ТЕКСТ ДЛЯ ЧТЕНИЯ:
_ _ _ _ _

Интервью группы Агата Кристи газете “Я Молодой”, 1998 года.
В том, что эта группа суперпопулярна, мы убедились воочию. Целый день провели журналисты “Молодого” вместе с музыкантами
“Агаты Кристи” в славном городе Питере, вместе, в одной команде сражались на “Музыкальном ринге”. И в течение всего дня – с шести часов утра, когда мы приехали в северную столицу, до полуночи, когда покидали ее – “имели удовольствие” лицезреть фанаток “Агаты”. Ждущих, просящих автографы, кричащих, плачущих, поющих… Они были вездесущи. Они ехали из Москвы, торчали на вокзале ни свет ни заря, сидели у входа в гостиницу, умудрялись пробираться внутрь и, конечно же, устроили настоящую осаду у “Гигант-холла”, где проходили съемки программы. Кстати, команда “Я Молодой” +”Агата Кристи” всухую, со счетом 3:0, разгромила своего противника – команду “Московский комсомолец” + DJ Грув и Фонарь.
Через несколько дней мы встретились с ребятами в пансионате “Горки Ленинские”, где они живут. Встретились, чтобы поговорить: о жизни, о творчестве и об этой бешеной популярности, которая доставляет им немало проблем. Имена участников беседы, конечно же, известны поклонникам группы. Это Глеб Самойлов, Саша Козлов (клавиши), Андрей Котов (ударные). Вадим Самойлов в то утро чувствовал себя неважно и присоединился к разговору, когда он почти завершился…
– К вам неоднозначное отношение со стороны разных людей – от яркого позитива до полного негатива. Можете припомнить случаи самого негативного отношения к вам?

_ _ _ _ _

ЗАДАНИЯ:
A - Перечислите все причастия, которыми в интервью описаны фанатки «Агаты Кристи».
B - Воспроизведите дословно фрагмент интервью от слов «В том, что эта» до слов «Грув и Фонарь.» включительно.
C - Напишите продолжение интервью, начиная сразу после его последней фразы.

ИСХОДНЫЕ ДАННЫЕ:

_ _ _ _ _

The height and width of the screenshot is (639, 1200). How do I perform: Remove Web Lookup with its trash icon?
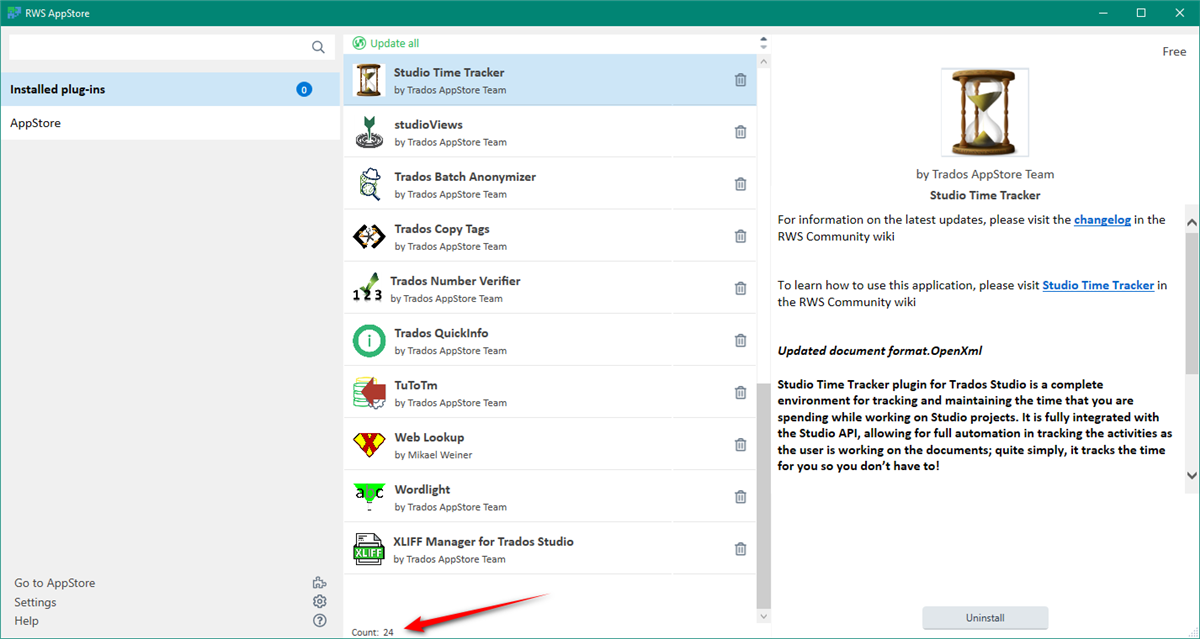740,444
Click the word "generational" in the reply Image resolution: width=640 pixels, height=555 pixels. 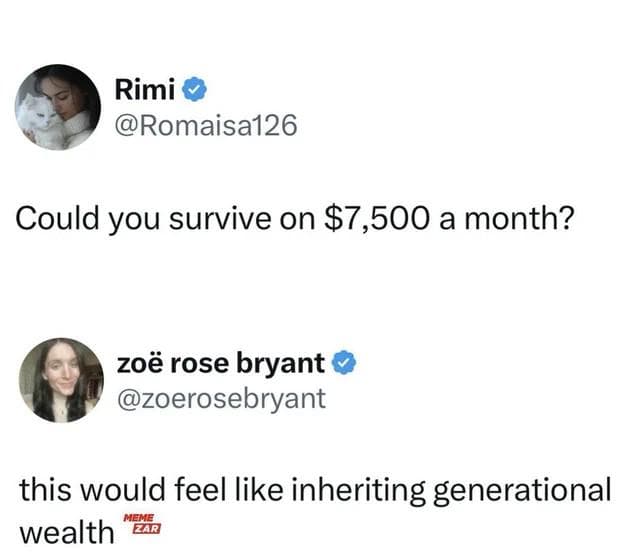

_ _ _ _ _

ОТВЕТЫ:
A - Ждущих, просящих автографы, кричащих, плачущих, поющих.

B -
В том, что эта группа суперпопулярна, мы убедились воочию. Целый день провели журналисты “Молодого” вместе с музыкантами
“Агаты Кристи” в славном городе Питере, вместе, в одной команде сражались на “Музыкальном ринге”. И в течение всего дня – с шести часов утра, когда мы приехали в северную столицу, до полуночи, когда покидали ее – “имели удовольствие” лицезреть фанаток “Агаты”. Ждущих, просящих автографы, кричащих, плачущих, поющих… Они были вездесущи. Они ехали из Москвы, торчали на вокзале ни свет ни заря, сидели у входа в гостиницу, умудрялись пробираться внутрь и, конечно же, устроили настоящую осаду у “Гигант-холла”, где проходили съемки программы. Кстати, команда “Я Молодой” +”Агата Кристи” всухую, со счетом 3:0, разгромила своего противника – команду “Московский комсомолец” + DJ Грув и Фонарь.

C -
Глеб: Вообще я не припомню случая, чтобы нас ругали по делу. Чтобы были какие-то веские аргументы. Обычно это какие-то странные выходки. Допустим, где-то на периферии такой местный отар кушанашвили на пресс-конференции после концерта задает каверзный, как он считает, вопрос: “Ну, всем ясно, что вы сегодня играли под фонограмму. А гитары-то вы зачем меняли на сцене? Вы что, их продаете? За сколько вы продаете ваши гитары?” Мы во время концерта часто меняем гитары (во-первых, струны рвутся, во-вторых, используем разный звук), ну и у него, видно, сложилось впечатление, что мы рекламируем гитары и продаем их после концерта.
Саша: В центральной прессе отношение к нам нормальное. Не особо восторженное, но и без глупых наездов. Есть, правда, выскочки в мелких газетенках, но это все злобства того типа, что мы – попса, что мы оскорбляем высокохудожественные чувства авторов и уводим от насущных проблем подрастающее поколение.
– Как реагируете на такую критику?
Саша: Да хочется по башке треснуть такого, но не оказывается он поблизости в этот момент. А потом возмущение проходит, и мы отодвигаем это на более поздний срок.
Глеб: Разве можно считать нормальной такую критику, когда идут аргументы типа “Агата Кристи” – это попса, потому что она пулярна”? Или: “попса, потому что барабаны электронные”. Или: “попса, потому что толстые”. Вот на таком уровне.
– Скажите, ваш стилистический переход в начале 90-х: от социально ориентированного свердловского рока к формам, понятным новой молодежи и подросткам, – был намеренным?
Глеб: Все это естественным путем получилось. Свердловский рок не был особо социален года до 87-го. Наоборот, чем он славился, так это песнями о скорбящей душе. Социальность появилась вместе с “Кабинетом”, “ЧайФом”. В принципе, мы пережили социальность, как неглубокую инфлюэнцу.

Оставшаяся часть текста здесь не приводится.